_ЗАДАНИЯ:_
- a) Где, согласно отрывку, спит старушка?
- b) Замените в отрывке «папки» на «коробки» и приведите фрагмент, начиная со слов «На улице солнце...» и заканчивая словами «час. 50 мин.».

_ВЫБРАННЫЙ ОТРЫВОК:_
------
Нахожу в себе волю «продолжать игру» со своим страшным партнером - «Судьбой»... Сдача плохая. Ни одного «козыря» Не говорю: «Пас». Продолжаем игру. Может быть, в «прикупе» попадется хорошая карта!.. А покуда только выдержка... Не падать духом!
Сегодня Пасха у христиан (православных). Вот им немцы и отпустили ночью «пасхальную заутреню»! Я и не знал об этом отошедшем в прошлое празднике, если бы не наша старушка. Она и в без того голодное время ухитрялась еще поститься, т. е. почти совсем не есть. Конечно, совсем отощала, превратившись в «живые мощи». Но духом, волей бодра: «Здешняя жизнь временна, пострадать надо. Зато Господь там, на небесах, примет чад своих с любовью и откроет им райские двери». Ее даже ночная бомбардировка не слишком испугала. Не знаю, выходила ли она вниз, под лестницу, вместе с другими. Спит она в холодной нетопленой комнате. Отживающий тип «странницы», гостьи на грешной «земле», терпеливицы: «Все перетерпеть нужно!».
На улице солнце... Но холоднее от него!
Лихорадочно работаю я. мне помогает М. Ф. Укладываем в папки работы по истории Академии наук. Очень торопимся, кто знает, что принесет вечер. Быть может, ничего не останется от нашего дома, стоящего на набережной, на виду, наискосок от моста и мощной зенитной батареи на берегу и на судах.
11 час. 50 мин.
------
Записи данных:
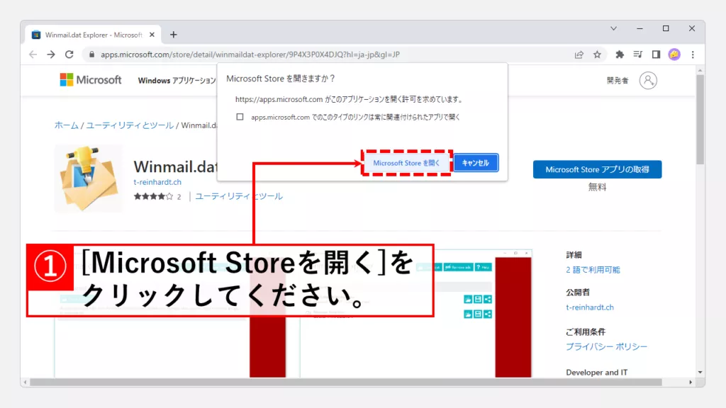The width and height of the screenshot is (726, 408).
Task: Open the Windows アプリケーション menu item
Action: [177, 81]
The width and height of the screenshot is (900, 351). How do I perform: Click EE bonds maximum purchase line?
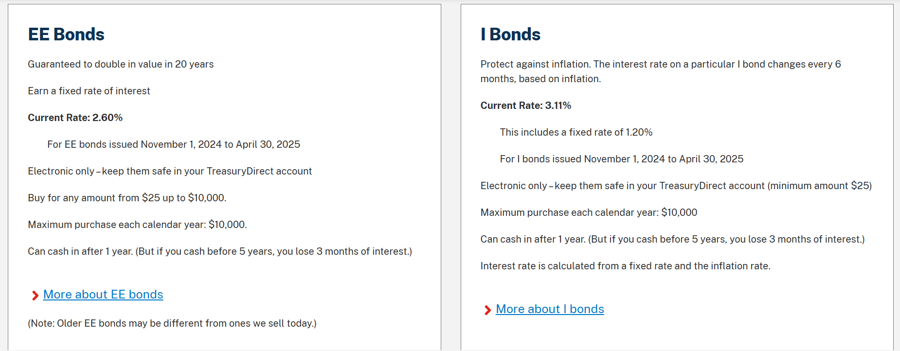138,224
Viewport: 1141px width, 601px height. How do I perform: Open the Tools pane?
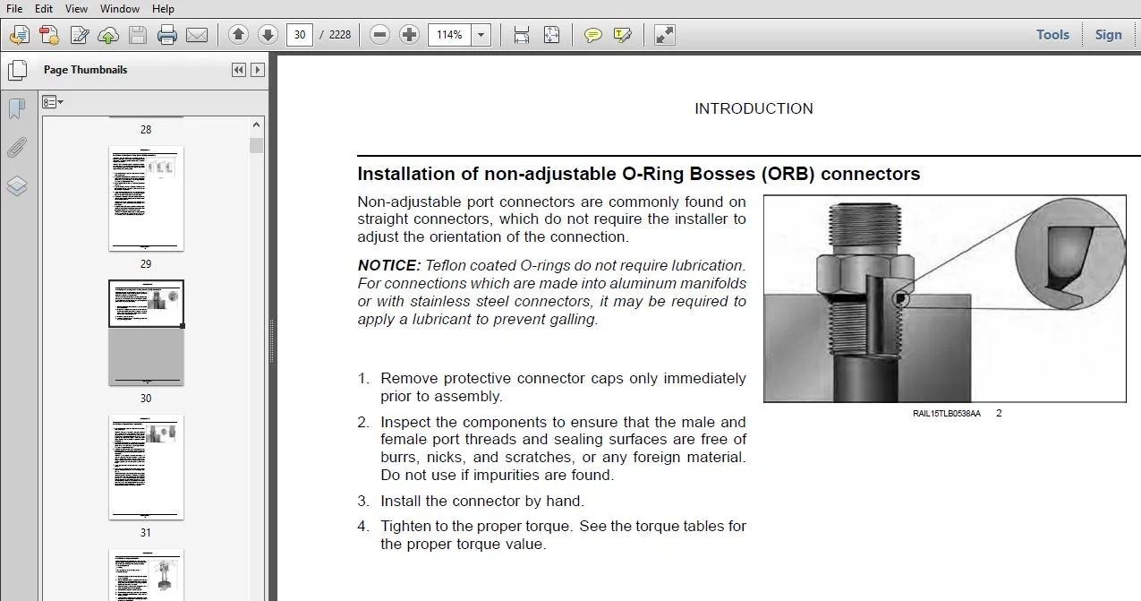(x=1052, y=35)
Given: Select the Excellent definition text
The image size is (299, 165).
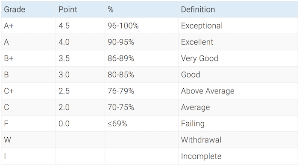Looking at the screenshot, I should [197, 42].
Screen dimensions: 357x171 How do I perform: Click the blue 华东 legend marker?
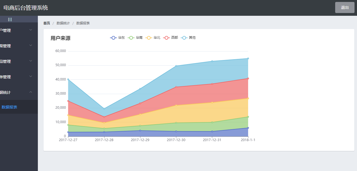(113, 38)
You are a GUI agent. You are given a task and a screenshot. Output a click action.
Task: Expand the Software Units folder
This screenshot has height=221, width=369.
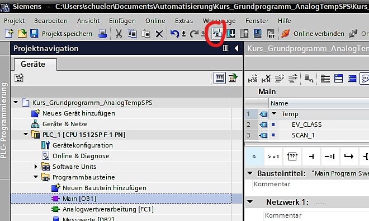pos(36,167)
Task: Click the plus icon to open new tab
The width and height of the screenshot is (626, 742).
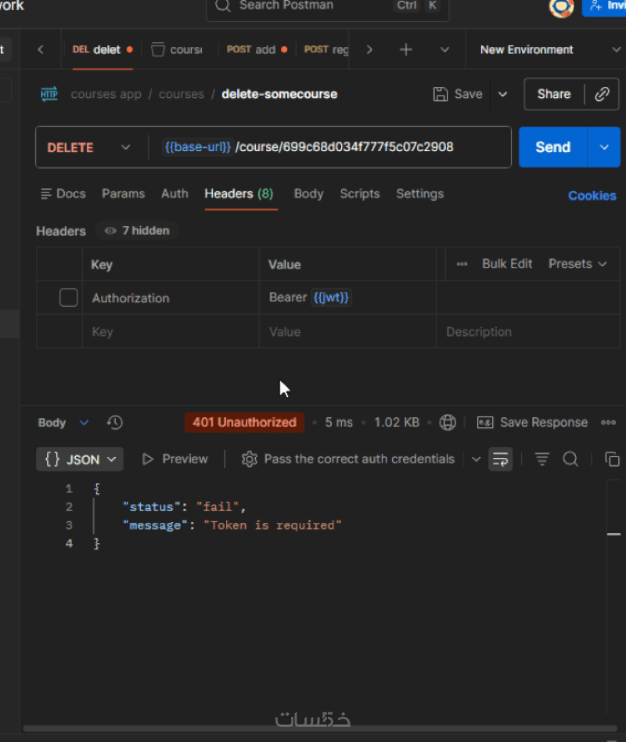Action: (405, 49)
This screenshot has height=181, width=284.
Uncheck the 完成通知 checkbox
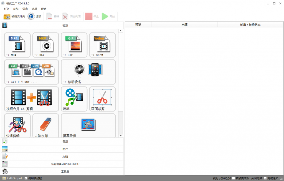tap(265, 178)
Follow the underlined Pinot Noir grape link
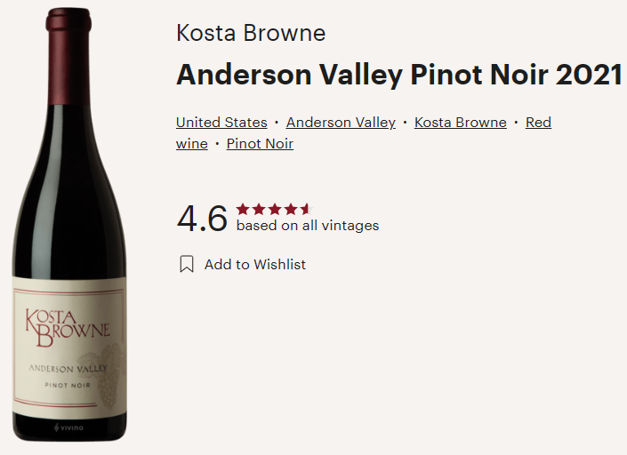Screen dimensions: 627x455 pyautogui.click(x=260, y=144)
------
_ОТВЕТЫ К ЗАДАНИЯМ:_
- a) В холодной нетопленой комнате.

- b)
На улице солнце... Но холоднее от него!
Лихорадочно работаю я. мне помогает М. Ф. Укладываем в коробки работы по истории Академии наук. Очень торопимся, кто знает, что принесет вечер. Быть может, ничего не останется от нашего дома, стоящего на набережной, на виду, наискосок от моста и мощной зенитной батареи на берегу и на судах.
11 час. 50 мин.